- _DESCRIPTION OF THE TASK_
Copy the lines of the listing below, from the line with "Task: Open the quoted tweet's thumbnail image" to the line with "pyautogui.click(x=838, y=421)", reproducing each one without changes.

- _DATA RECORDS_
— begin —

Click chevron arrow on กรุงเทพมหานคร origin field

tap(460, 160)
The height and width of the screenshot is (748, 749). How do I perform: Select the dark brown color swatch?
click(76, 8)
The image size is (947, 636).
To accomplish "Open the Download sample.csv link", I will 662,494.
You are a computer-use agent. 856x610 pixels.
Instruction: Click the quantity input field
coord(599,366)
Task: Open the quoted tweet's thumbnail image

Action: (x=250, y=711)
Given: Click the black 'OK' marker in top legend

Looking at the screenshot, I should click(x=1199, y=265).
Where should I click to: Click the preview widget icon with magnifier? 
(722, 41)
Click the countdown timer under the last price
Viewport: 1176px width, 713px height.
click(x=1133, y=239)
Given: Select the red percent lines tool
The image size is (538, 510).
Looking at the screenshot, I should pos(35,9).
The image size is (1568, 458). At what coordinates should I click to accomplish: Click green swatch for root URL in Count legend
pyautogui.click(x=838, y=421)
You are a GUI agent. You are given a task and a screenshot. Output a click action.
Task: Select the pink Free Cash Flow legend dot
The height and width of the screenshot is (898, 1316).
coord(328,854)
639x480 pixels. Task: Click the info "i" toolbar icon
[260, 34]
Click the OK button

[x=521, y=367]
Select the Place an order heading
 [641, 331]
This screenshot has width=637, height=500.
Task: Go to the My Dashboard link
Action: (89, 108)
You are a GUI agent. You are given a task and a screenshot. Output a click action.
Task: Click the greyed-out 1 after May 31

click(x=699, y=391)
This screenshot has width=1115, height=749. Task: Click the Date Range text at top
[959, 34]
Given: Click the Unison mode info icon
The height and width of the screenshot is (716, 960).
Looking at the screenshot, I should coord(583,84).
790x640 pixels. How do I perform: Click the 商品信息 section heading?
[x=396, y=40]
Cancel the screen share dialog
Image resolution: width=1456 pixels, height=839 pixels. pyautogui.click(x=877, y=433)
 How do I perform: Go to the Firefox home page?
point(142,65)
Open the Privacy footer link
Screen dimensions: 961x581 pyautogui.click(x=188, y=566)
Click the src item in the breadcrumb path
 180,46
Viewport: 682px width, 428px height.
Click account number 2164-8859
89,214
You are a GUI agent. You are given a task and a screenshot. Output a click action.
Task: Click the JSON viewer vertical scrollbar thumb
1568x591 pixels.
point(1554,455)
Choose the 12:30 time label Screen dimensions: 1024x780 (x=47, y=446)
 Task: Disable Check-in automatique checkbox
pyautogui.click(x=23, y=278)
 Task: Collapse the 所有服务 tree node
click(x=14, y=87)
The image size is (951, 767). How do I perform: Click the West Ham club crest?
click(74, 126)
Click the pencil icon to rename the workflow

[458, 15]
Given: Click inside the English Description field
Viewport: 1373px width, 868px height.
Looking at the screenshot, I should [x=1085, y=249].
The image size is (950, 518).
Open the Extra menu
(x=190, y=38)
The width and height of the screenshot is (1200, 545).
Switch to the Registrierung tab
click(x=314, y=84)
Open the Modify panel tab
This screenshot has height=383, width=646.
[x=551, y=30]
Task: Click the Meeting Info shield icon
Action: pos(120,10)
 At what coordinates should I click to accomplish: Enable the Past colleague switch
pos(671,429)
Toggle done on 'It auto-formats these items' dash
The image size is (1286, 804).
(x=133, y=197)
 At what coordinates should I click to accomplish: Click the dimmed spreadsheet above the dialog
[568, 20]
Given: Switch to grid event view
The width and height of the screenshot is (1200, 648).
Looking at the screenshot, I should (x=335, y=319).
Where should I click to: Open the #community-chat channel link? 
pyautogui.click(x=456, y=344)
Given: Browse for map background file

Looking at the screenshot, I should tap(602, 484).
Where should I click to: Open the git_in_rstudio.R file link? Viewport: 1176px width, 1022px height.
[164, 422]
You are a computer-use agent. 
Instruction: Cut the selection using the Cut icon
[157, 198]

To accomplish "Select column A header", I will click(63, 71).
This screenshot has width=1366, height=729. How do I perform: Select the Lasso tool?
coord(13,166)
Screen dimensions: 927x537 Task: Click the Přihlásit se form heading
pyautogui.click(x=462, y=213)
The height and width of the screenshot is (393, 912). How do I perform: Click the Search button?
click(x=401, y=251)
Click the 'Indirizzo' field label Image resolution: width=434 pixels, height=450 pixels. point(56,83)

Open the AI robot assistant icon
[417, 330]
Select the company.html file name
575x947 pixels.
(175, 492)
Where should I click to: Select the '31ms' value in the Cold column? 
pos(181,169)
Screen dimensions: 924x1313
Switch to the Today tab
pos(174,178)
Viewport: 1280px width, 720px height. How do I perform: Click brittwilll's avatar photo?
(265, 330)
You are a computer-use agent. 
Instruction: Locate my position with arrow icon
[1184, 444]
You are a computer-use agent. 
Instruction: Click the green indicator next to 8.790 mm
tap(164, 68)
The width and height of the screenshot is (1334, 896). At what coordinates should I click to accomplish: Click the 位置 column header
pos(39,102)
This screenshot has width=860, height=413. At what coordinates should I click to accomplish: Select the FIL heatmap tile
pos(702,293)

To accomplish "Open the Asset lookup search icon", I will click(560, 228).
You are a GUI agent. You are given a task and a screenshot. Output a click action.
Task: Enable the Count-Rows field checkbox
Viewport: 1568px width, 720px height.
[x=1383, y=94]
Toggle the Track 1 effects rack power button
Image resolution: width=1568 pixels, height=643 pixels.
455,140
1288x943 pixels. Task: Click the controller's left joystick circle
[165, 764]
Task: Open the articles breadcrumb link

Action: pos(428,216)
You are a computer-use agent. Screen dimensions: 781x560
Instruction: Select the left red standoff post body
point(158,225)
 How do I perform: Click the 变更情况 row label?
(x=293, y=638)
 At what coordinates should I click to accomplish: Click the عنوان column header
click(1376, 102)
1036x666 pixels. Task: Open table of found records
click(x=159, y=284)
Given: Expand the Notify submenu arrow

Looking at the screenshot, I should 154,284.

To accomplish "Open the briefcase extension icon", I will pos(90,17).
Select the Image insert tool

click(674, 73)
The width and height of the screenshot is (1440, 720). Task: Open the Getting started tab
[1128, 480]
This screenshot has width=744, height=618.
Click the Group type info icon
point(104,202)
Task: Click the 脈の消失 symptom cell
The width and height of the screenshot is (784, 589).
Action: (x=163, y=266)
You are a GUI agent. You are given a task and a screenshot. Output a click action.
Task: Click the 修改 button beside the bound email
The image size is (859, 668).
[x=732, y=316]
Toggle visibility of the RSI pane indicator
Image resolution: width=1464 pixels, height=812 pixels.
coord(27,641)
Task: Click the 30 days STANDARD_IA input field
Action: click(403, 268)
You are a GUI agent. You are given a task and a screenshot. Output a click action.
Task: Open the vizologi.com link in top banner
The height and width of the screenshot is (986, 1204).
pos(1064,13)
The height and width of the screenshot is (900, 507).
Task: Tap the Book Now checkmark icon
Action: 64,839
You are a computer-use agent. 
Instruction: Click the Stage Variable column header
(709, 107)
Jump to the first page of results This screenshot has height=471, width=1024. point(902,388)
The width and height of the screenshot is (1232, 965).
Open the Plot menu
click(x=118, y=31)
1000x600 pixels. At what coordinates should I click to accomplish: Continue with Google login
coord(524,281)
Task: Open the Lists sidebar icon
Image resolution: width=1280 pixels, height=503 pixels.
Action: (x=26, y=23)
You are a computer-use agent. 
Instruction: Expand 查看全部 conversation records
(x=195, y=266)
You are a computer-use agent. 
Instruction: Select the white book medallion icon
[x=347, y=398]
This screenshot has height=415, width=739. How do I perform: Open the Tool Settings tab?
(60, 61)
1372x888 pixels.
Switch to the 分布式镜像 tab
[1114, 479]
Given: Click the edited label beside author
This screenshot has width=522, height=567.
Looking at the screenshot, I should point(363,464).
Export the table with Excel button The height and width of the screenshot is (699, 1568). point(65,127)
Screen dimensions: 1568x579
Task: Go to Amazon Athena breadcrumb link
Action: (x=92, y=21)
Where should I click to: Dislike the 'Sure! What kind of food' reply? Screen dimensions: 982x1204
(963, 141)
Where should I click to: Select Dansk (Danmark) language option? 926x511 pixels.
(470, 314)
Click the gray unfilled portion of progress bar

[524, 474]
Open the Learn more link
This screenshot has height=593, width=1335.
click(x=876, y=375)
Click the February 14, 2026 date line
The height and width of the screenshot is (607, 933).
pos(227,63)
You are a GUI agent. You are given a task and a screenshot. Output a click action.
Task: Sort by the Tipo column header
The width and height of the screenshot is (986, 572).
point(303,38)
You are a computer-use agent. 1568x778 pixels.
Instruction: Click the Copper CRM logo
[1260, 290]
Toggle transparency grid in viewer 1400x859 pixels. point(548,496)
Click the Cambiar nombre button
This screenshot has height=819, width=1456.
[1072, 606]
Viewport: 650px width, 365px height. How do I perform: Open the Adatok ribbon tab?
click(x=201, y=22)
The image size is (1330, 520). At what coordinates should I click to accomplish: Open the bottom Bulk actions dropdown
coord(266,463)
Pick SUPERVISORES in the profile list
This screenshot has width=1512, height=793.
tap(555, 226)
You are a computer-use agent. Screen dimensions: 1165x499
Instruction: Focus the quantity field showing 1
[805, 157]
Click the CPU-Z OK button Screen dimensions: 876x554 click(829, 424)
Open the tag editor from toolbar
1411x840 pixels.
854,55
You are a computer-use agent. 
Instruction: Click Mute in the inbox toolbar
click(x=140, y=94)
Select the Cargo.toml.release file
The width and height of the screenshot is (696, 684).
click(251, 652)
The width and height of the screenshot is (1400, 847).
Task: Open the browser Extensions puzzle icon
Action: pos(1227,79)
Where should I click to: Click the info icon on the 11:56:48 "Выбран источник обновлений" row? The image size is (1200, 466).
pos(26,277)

— end —

- _TASK ANSWER_
Task: Open the quoted tweet's thumbnail image

Action: (x=250, y=711)
Given: Click the black 'OK' marker in top legend

Looking at the screenshot, I should click(x=1199, y=265).
Where should I click to: Click the preview widget icon with magnifier? 
(722, 41)
Click the countdown timer under the last price
Viewport: 1176px width, 713px height.
click(x=1133, y=239)
Given: Select the red percent lines tool
The image size is (538, 510).
Looking at the screenshot, I should pos(35,9).
The image size is (1568, 458). At what coordinates should I click to accomplish: Click green swatch for root URL in Count legend
pyautogui.click(x=838, y=421)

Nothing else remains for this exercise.